Restate word for word the lines below, from the one containing "Create a new WinRAR ZIP archive" through the final line, with no pictures included.

#### [Data records]
== Segment start ==

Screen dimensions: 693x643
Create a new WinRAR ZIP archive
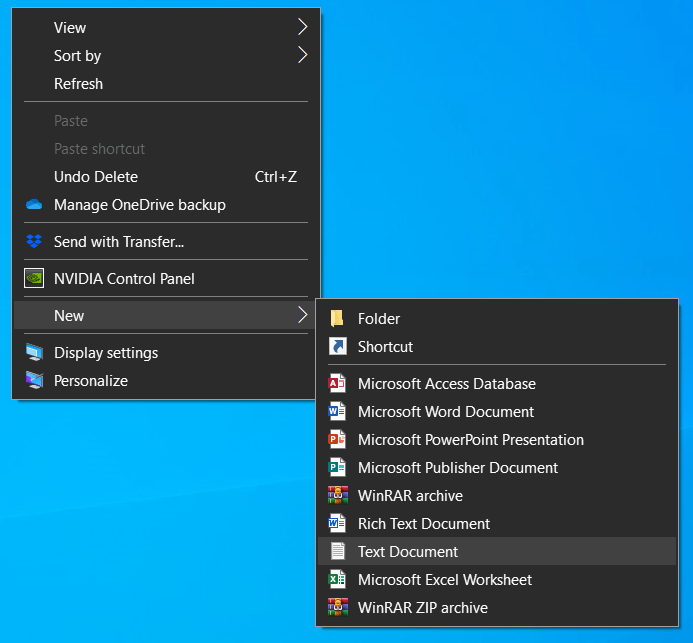[x=423, y=608]
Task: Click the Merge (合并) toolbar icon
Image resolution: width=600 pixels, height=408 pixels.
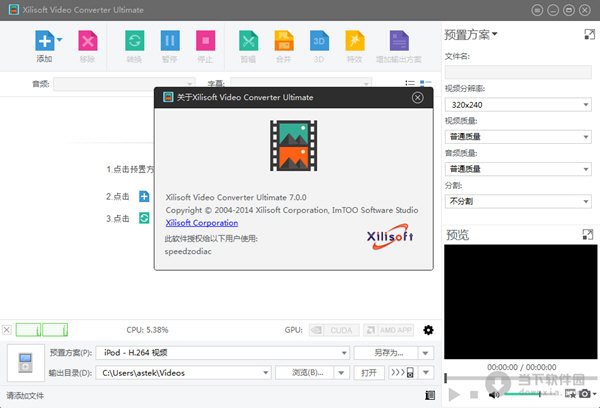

== Segment end ==

#### [Exercise result]
Create a new WinRAR ZIP archive
[x=423, y=608]
Task: Click the Merge (合并) toolbar icon
Image resolution: width=600 pixels, height=408 pixels.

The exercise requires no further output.